━━━━━ Fragmento de lectura ━━━━━
18/12/12

No; Italia no estaba quebrada. Sólo se había salido del euro, y adiós muy buenas. Pero, ¿por qué cargar con el gasto y las molestias de volver a imprimir liras? La nueva lira solo existía en forma digital

"Hubo que esperar a 2020 para que el grueso de la población empezara a “ver” qué era el dinero. Durante unos meses –luego de que la “revelación” comenzara a inundar primeras planas, ondas radiofónicas, pantallas televisivas, blogs, tweets y twits en los principales medios de comunicación—, se convirtió en un chascarrillo bobarrón: 

“2020, ¡al fin una visión perfecta! ¿Cómo pudo ser todo tan borroso durante tanto tiempo?”. Durante miles de años, en efecto.

La mayoría se inclina a pensar que el ajuste óptico empezó con el colapso final de la Eurozona en 2019, un suceso predicho con cierta anticipación. Lo sorprendente es que la revelación se dio con Italia, y no con Grecia, como todo el mundo esperaba.

 Ello es que la caliente sangre italiana fue la primera en alcanzar el punto de ebullición al calor de la paralizante crueldad de una austeridad duraderamente impuesta: la isla de Sicilia amenazó con la secesión, y estallaron sangrientas revueltas populares en Roma, Nápoles y Milán, primero, y luego por doquiera. 

El gobierno capituló el 12 de septiembre de 2018, declarando no sólo que se reinstituirían las pensiones –con pagos en “la moneda nacional de Italia—, sino que se incrementarían en un 10%. Luego declaró doce meses de vacaciones fiscales nacionales: los impuestos al ingreso y al valor añadido se suspendieron en tanto durara lo que se convino en llamar la “Transición Nacional”.
━━━━━ Datos recopilados ━━━━━
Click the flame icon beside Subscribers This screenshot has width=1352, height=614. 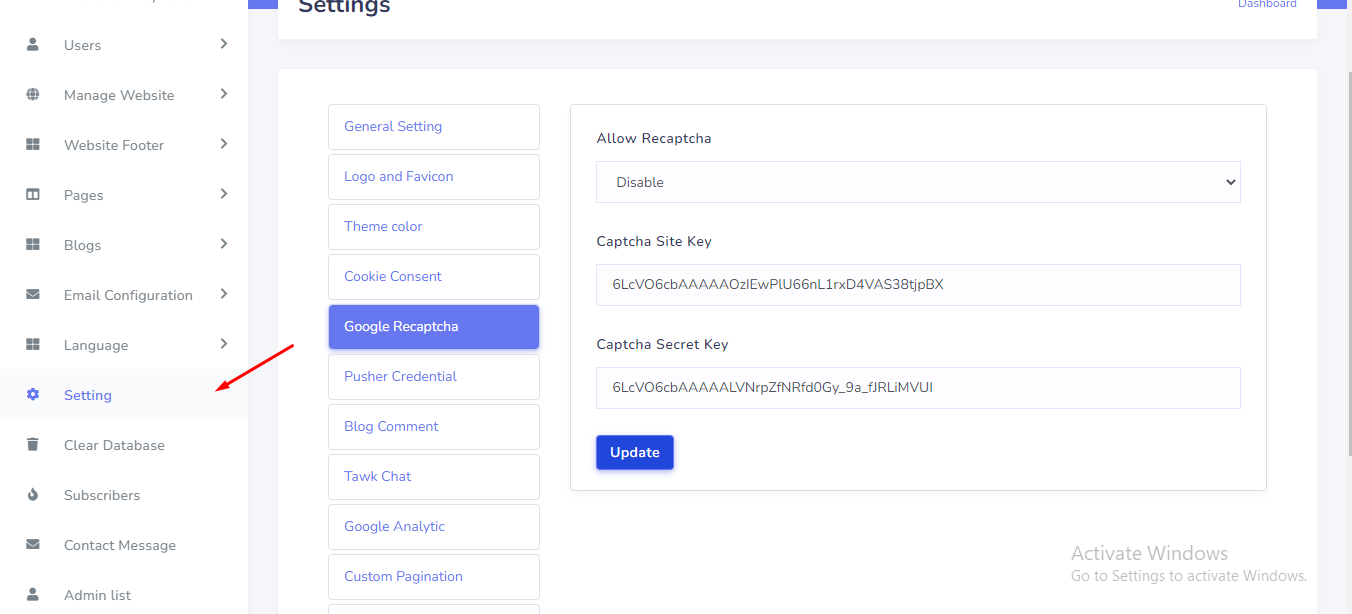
━━━━━
_Objetivo del ejercicio_
Traduce al inglés esta oración del fragmento sobre la salida de Italia del euro: "Lo sorprendente es que la revelación se dio con Italia, y no con Grecia, como todo el mundo esperaba."

_Respuesta propuesta_
The surprising thing is that the revelation came with Italy, and not with Greece, as everyone had expected.